◆ Data excerpts:
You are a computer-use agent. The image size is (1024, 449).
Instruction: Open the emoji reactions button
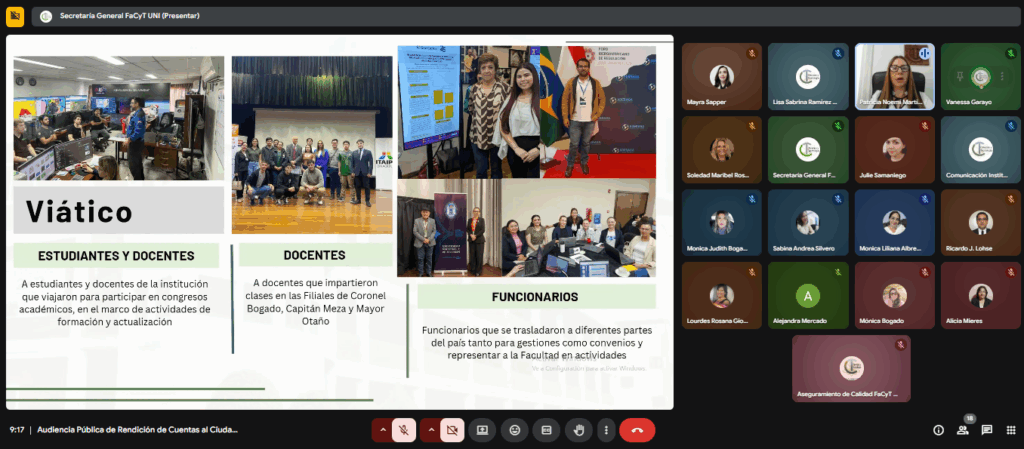(514, 430)
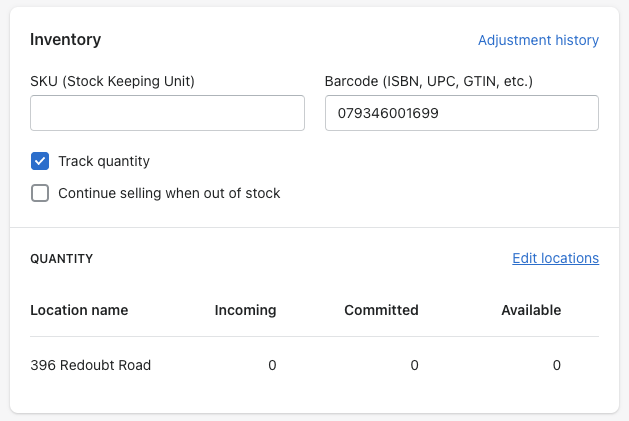This screenshot has width=629, height=421.
Task: Open the Adjustment history link
Action: tap(538, 41)
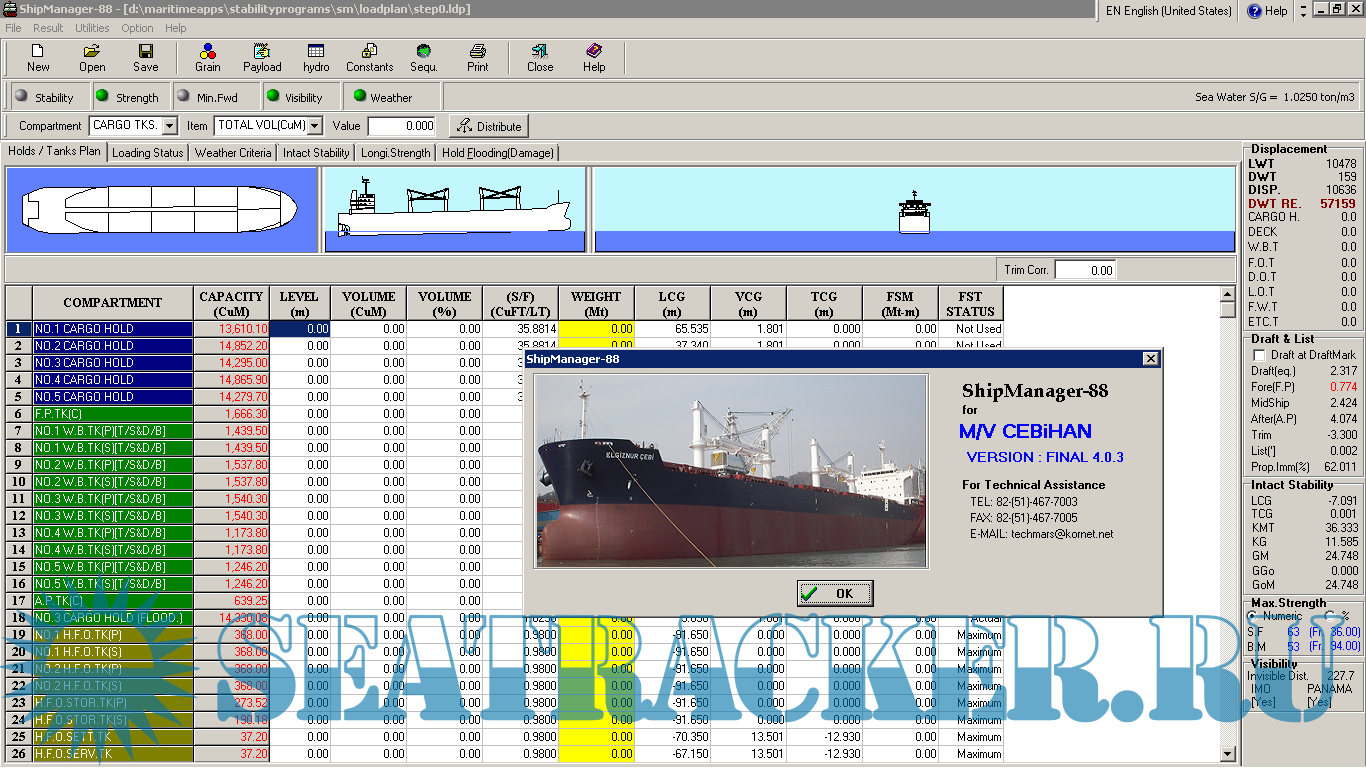Open the hydro table icon
Screen dimensions: 1366x768
click(316, 51)
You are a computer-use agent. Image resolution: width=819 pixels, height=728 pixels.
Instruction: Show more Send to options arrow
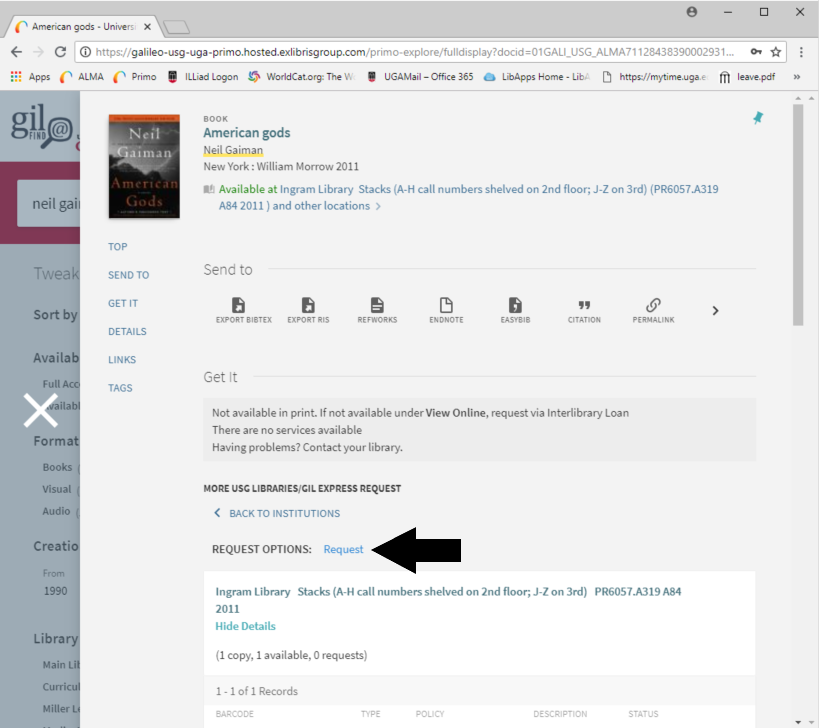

◆ What to work on: In the listing, find all lines with the string "computer" and copy them.

◆ Response:
You are a computer-use agent. The image size is (1024, 449).
You are a computer-use agent. Image resolution: width=819 pixels, height=728 pixels.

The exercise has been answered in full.